== Records supplied ==

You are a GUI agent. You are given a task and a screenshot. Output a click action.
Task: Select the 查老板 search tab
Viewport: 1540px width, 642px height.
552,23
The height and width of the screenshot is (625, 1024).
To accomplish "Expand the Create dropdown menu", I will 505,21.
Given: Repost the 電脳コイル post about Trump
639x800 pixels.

===
== Records supplied ==

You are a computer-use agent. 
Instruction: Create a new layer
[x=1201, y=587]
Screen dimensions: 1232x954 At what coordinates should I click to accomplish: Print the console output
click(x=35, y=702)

===
== Records supplied ==

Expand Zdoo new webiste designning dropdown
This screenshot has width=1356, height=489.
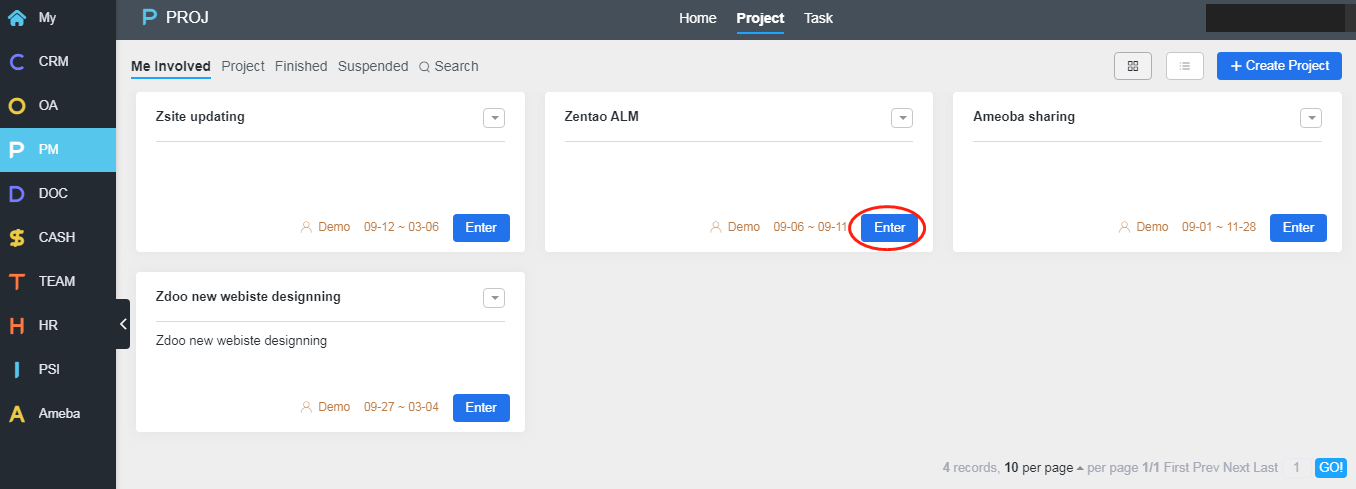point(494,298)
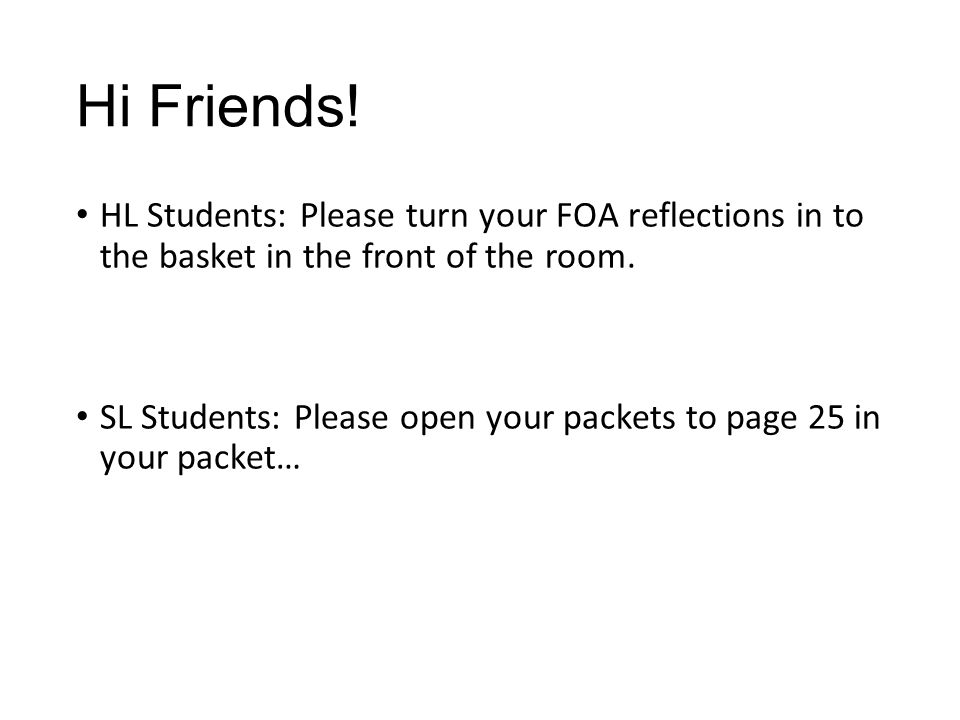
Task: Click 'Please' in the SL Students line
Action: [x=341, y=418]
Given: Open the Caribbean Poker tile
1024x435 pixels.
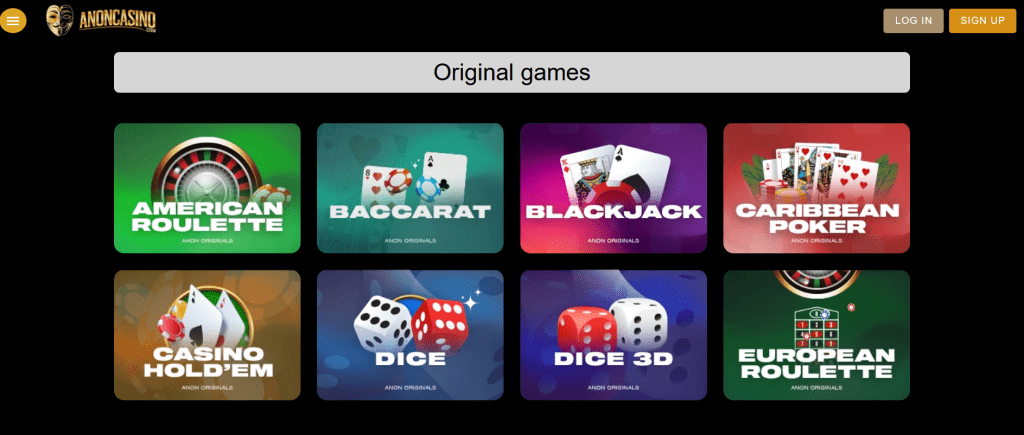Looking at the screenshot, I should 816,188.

===

### To do
Count every line in the records that holds "Expand" and give that count by itself.

### Output for this exercise
2